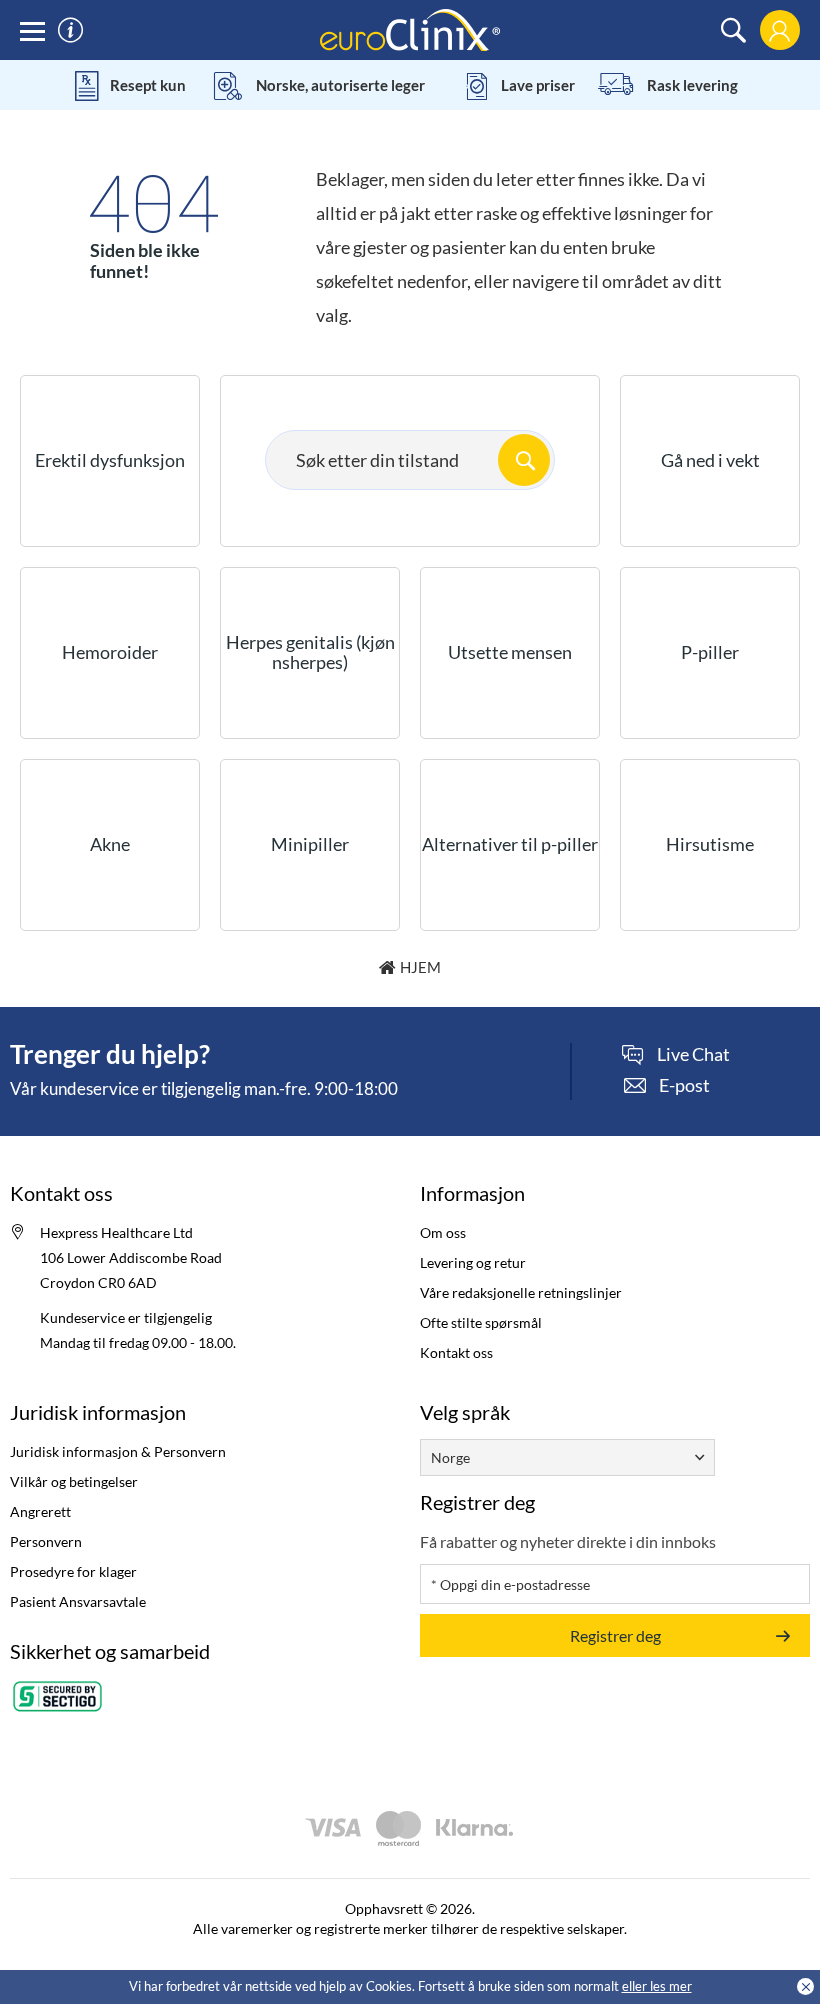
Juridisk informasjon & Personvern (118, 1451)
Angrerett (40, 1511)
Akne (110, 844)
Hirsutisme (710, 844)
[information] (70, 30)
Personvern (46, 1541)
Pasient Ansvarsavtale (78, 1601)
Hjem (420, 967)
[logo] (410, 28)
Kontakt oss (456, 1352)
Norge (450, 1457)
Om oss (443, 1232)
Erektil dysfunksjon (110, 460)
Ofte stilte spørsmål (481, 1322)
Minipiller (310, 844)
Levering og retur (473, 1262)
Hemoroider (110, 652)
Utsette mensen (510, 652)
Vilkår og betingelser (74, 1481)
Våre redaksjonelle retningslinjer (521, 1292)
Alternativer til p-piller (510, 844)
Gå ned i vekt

* _Exercise brief_
The response should be an exact copy of the lines from the one with "Våre redaksjonelle retningslinjer (521, 1292)" through the end of the data, with no other text.

* _Answer section_
Våre redaksjonelle retningslinjer (521, 1292)
Alternativer til p-piller (510, 844)
Gå ned i vekt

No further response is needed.